▸ **Work required**
Beginning with the first line of the data below, set down each line exactly through the line that contains "Task: Select New".

[Dataset excerpts]
=====

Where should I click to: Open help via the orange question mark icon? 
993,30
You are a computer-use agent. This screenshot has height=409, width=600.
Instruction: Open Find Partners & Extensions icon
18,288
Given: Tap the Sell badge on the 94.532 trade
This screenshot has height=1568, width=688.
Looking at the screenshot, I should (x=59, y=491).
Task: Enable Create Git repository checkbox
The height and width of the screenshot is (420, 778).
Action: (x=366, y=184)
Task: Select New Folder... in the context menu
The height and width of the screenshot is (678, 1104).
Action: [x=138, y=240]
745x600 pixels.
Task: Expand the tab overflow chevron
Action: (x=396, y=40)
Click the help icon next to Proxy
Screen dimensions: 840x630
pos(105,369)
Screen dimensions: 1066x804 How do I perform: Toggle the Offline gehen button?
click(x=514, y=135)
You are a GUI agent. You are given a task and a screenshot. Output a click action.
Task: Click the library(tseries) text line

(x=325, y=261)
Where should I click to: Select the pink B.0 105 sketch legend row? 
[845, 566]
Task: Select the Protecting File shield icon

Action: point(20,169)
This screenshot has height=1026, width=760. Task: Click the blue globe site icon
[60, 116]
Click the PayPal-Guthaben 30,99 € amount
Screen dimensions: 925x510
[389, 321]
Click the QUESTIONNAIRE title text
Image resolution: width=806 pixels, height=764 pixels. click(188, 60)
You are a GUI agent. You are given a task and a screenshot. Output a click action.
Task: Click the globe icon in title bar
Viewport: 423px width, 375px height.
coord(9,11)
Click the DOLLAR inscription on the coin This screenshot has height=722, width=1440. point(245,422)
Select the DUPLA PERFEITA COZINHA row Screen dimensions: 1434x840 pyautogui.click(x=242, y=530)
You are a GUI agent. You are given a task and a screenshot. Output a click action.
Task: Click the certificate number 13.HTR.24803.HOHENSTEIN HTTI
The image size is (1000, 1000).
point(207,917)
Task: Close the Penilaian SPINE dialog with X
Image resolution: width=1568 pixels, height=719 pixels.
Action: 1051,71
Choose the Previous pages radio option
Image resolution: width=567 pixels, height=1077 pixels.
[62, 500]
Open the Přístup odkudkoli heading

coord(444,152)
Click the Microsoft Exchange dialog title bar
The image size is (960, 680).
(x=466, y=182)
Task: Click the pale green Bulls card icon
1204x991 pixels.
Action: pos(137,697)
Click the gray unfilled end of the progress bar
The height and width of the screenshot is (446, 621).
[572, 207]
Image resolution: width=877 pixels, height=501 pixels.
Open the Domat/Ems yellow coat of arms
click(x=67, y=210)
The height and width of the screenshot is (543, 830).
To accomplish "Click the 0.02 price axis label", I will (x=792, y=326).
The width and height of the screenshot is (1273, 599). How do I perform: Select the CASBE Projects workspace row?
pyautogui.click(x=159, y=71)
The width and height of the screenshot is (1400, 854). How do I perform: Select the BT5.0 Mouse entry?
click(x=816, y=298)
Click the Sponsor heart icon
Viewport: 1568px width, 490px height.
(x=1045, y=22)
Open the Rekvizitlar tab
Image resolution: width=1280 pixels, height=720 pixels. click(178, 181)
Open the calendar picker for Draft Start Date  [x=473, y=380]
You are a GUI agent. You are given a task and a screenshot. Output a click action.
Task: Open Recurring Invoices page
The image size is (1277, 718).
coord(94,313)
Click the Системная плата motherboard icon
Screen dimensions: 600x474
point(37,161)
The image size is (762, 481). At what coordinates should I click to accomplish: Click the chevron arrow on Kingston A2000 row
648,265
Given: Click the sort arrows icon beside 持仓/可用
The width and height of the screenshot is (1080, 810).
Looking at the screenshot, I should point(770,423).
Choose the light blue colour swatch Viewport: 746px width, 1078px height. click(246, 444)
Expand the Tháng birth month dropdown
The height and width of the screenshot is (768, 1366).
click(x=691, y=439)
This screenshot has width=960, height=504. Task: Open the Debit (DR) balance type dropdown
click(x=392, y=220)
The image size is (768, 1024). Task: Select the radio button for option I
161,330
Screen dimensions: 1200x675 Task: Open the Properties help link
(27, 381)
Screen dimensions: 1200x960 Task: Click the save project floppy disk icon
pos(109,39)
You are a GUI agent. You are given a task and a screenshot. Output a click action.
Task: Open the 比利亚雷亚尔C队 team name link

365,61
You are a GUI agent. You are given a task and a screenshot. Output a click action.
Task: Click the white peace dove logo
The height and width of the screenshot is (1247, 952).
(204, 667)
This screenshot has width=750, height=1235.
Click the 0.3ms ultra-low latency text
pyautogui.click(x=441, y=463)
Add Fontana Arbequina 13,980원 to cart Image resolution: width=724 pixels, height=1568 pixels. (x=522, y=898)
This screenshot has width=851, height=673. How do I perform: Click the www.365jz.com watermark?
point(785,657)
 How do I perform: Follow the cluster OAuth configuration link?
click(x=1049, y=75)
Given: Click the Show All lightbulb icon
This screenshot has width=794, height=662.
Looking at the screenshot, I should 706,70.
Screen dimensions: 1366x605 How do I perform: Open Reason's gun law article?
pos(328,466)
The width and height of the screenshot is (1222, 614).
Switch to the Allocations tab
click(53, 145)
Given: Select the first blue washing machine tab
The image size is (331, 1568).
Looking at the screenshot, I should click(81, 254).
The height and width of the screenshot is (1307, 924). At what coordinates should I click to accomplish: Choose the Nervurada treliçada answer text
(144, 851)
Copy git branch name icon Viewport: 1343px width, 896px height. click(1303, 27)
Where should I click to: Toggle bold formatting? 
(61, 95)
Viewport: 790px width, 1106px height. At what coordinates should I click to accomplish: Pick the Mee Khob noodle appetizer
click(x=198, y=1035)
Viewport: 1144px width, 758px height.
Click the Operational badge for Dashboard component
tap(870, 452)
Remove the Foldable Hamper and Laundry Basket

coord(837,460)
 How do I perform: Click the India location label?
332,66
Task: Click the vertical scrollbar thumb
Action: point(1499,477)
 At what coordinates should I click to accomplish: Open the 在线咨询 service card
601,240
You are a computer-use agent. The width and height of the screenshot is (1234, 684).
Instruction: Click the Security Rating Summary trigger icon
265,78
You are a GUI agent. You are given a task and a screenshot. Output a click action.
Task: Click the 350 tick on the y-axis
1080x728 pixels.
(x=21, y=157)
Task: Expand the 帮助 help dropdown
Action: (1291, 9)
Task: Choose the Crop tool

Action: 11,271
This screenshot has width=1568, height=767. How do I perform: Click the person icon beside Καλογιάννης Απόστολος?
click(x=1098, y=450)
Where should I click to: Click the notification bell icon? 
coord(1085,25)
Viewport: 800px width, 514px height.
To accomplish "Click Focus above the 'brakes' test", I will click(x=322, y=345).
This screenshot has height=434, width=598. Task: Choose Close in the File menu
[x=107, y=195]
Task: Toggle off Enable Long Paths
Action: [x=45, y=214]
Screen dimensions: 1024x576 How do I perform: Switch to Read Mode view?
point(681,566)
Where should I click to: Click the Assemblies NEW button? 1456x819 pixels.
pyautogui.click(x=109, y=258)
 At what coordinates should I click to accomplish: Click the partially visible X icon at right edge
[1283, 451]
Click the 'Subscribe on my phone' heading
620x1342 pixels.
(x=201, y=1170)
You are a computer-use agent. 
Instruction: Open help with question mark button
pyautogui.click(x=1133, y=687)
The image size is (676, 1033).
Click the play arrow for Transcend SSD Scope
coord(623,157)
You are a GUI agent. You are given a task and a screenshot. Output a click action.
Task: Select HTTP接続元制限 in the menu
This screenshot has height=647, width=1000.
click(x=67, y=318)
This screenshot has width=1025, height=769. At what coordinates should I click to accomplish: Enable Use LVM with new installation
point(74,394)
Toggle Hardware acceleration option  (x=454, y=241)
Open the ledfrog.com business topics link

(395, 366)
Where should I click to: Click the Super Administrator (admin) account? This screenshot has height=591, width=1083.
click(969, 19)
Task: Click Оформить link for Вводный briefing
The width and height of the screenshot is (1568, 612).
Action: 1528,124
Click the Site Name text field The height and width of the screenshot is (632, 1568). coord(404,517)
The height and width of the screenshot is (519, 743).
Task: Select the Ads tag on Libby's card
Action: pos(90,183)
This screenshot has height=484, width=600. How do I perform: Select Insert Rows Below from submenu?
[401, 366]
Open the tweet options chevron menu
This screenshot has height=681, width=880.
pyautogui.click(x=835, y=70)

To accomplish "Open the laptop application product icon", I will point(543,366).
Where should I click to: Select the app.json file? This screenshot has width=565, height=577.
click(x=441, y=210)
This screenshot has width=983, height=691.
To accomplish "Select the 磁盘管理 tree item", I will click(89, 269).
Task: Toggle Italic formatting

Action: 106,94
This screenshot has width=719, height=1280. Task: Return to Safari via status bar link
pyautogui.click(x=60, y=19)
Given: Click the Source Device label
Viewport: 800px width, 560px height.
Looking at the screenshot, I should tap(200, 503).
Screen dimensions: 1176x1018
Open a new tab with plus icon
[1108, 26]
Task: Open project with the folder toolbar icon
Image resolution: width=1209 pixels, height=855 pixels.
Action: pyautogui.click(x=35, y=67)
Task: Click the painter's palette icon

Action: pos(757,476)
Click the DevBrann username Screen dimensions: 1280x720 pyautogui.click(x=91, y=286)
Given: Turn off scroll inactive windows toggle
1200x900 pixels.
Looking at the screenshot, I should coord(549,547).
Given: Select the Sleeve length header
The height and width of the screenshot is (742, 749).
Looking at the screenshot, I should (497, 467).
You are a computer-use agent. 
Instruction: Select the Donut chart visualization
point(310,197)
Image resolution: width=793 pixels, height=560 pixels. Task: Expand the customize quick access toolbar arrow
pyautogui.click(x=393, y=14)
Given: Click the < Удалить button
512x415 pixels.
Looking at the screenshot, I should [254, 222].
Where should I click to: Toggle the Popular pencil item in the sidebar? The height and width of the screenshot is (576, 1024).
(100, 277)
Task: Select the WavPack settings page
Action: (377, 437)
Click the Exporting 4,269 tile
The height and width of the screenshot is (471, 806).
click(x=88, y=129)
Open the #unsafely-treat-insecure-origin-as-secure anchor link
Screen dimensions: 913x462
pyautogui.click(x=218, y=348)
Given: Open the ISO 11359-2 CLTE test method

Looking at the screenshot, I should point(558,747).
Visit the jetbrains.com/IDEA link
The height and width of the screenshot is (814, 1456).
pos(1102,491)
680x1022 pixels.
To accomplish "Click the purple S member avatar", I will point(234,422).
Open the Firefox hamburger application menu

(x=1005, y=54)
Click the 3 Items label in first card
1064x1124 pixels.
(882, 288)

=====

▸ **Expected answer**
Where should I click to: Open help via the orange question mark icon? 
993,30
You are a computer-use agent. This screenshot has height=409, width=600.
Instruction: Open Find Partners & Extensions icon
18,288
Given: Tap the Sell badge on the 94.532 trade
This screenshot has height=1568, width=688.
Looking at the screenshot, I should (x=59, y=491).
Task: Enable Create Git repository checkbox
The height and width of the screenshot is (420, 778).
Action: (x=366, y=184)
Task: Select New Folder... in the context menu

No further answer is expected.